[Exercise]
Some lines of the records below include the word "status". Report how many, and write nothing besides the number.

[Saved entries]
§

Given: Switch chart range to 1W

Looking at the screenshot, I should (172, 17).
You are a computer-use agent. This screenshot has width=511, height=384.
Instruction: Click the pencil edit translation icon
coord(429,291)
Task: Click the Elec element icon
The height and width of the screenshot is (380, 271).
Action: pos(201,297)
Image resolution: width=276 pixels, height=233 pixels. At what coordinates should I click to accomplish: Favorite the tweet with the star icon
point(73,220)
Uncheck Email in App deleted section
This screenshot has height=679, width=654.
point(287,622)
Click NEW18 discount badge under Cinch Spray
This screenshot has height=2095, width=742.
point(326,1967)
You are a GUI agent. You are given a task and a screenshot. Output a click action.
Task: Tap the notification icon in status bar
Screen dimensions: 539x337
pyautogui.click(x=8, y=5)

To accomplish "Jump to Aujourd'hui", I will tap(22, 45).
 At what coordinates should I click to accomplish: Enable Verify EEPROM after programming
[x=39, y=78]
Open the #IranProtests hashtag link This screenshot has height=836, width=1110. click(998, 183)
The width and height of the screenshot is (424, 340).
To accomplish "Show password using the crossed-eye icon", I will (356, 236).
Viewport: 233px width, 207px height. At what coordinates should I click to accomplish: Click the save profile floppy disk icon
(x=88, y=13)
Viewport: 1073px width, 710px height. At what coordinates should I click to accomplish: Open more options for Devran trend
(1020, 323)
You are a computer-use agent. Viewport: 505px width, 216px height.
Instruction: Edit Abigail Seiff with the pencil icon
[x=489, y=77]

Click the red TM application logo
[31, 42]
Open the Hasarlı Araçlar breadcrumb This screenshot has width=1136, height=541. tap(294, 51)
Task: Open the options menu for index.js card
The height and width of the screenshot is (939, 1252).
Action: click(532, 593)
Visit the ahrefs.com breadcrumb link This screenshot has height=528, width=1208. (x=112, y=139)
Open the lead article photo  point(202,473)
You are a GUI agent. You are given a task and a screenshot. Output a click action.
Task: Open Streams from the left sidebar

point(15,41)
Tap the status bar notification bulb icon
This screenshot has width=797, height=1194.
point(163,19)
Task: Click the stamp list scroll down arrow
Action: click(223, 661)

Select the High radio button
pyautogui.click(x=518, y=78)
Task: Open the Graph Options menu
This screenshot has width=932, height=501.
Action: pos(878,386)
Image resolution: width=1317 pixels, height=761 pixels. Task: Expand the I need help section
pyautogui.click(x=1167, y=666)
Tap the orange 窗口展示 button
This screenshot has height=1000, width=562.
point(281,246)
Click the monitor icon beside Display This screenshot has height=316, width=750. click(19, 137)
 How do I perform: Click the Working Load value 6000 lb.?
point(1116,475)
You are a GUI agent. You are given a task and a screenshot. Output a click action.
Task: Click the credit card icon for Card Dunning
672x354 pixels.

§

[Solved problem]
2